Job Description
Job Title: Data Operations Manager, Human Data Operations
Company: Netflix
Years of Experience: 5+ years in human data operations, AI/ML evaluation, or operational leadership
Location: Remote
Role Type: Full-Time
Salary: $70,000 – $370,000 (annual, flexible between salary and stock options)
Eligibility:
- 5+ years of experience in human data operations, AI/ML evaluation, or related operational leadership roles.
- Proven experience managing and scaling teams and operations in fast-paced, ambiguous environments.

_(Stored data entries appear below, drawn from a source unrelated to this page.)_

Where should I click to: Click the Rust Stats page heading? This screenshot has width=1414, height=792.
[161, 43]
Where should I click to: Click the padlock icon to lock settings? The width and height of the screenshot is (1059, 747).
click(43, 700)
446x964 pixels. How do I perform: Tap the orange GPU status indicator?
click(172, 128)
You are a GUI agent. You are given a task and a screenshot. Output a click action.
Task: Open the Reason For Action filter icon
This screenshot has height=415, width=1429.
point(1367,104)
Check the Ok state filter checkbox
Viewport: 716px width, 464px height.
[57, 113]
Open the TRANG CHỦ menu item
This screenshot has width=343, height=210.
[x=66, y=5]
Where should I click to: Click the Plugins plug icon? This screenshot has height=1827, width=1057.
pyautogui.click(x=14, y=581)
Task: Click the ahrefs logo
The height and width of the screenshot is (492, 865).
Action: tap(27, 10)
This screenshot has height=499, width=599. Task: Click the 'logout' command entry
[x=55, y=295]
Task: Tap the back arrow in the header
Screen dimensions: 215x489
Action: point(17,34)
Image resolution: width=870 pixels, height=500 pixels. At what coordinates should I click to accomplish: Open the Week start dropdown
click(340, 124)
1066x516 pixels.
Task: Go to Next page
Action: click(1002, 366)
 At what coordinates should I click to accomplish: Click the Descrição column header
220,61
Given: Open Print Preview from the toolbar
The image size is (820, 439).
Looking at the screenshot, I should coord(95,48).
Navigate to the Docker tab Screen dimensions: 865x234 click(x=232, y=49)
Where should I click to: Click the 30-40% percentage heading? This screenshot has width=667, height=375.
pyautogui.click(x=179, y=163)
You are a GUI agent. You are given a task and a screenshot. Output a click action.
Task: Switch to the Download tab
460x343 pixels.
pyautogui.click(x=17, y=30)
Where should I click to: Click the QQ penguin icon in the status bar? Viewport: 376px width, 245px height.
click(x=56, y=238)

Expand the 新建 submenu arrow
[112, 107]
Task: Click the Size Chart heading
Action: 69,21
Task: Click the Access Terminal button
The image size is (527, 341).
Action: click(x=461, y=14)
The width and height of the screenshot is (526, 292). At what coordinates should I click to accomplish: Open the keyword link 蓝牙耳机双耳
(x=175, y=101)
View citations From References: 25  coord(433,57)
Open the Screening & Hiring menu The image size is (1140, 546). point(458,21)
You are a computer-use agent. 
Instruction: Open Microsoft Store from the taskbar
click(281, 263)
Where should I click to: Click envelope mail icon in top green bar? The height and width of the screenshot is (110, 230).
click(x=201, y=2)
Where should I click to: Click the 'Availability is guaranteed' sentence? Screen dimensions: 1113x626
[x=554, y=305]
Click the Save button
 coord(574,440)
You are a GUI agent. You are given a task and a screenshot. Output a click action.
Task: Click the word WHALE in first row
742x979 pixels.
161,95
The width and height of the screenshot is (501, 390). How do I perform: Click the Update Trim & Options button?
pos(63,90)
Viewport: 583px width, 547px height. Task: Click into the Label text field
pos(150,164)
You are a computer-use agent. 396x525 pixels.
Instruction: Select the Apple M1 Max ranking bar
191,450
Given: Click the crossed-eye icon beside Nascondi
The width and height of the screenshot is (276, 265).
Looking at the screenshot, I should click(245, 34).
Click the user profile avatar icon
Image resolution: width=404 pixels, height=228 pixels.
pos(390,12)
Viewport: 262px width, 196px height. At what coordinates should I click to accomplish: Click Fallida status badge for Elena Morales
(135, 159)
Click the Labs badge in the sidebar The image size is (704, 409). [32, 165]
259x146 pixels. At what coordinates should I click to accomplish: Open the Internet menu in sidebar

- Experience managing budgets, vendor sourcing, and cross-functional partnerships.
Role Overview
The Human Data Operations Manager will build and scale a new function that connects human insight to AI/ML development. You’ll lead a team managing human data annotation and evaluation workflows, establish operational standards, optimize cost and quality, and collaborate closely with Product, Research, Engineering, and Data Science teams. This role balances hands-on execution with strategic advising, driving scalable, high-quality human-in-the-loop (HITL) data operations to support Netflix’s AI initiatives.
Key Responsibilities
- Lead, coach, and develop program/project managers and human raters, fostering high-performing teams.
- Design, implement, and scale human data workflows for ML/GenAI use cases.
- Manage budgets, vendor sourcing, and external partnerships for annotation work.
- Prioritize and make trade-offs across multiple AI evaluation initiatives.
- Collaborate cross-functionally to align human data operations with strategic priorities.
- Pilot automation and tooling to improve scalability, efficiency, and quality.
- Define best practices, governance, and documentation to ensure repeatability and consistency.
- Measure and optimize the impact of human data on AI product and model development.
Skills and Qualifications
- 5+ years in human data operations, ML evaluation, or AI/ML operational leadership.
- Proven success managing and scaling teams in fast-paced environments.
- Strong experience in budget management, vendor sourcing, and external partnerships.
- Knowledge of evaluation frameworks, scoring rubrics, and LLM/GenAI outputs.
- Cross-functional collaboration, influencing senior stakeholders, and strategic advising.
- Operational rigor, process design, and scaling workflows.
- Comfortable navigating ambiguity, leading change, and improving efficiency.
- Excellent communication, data-driven decision making, and responsible AI knowledge.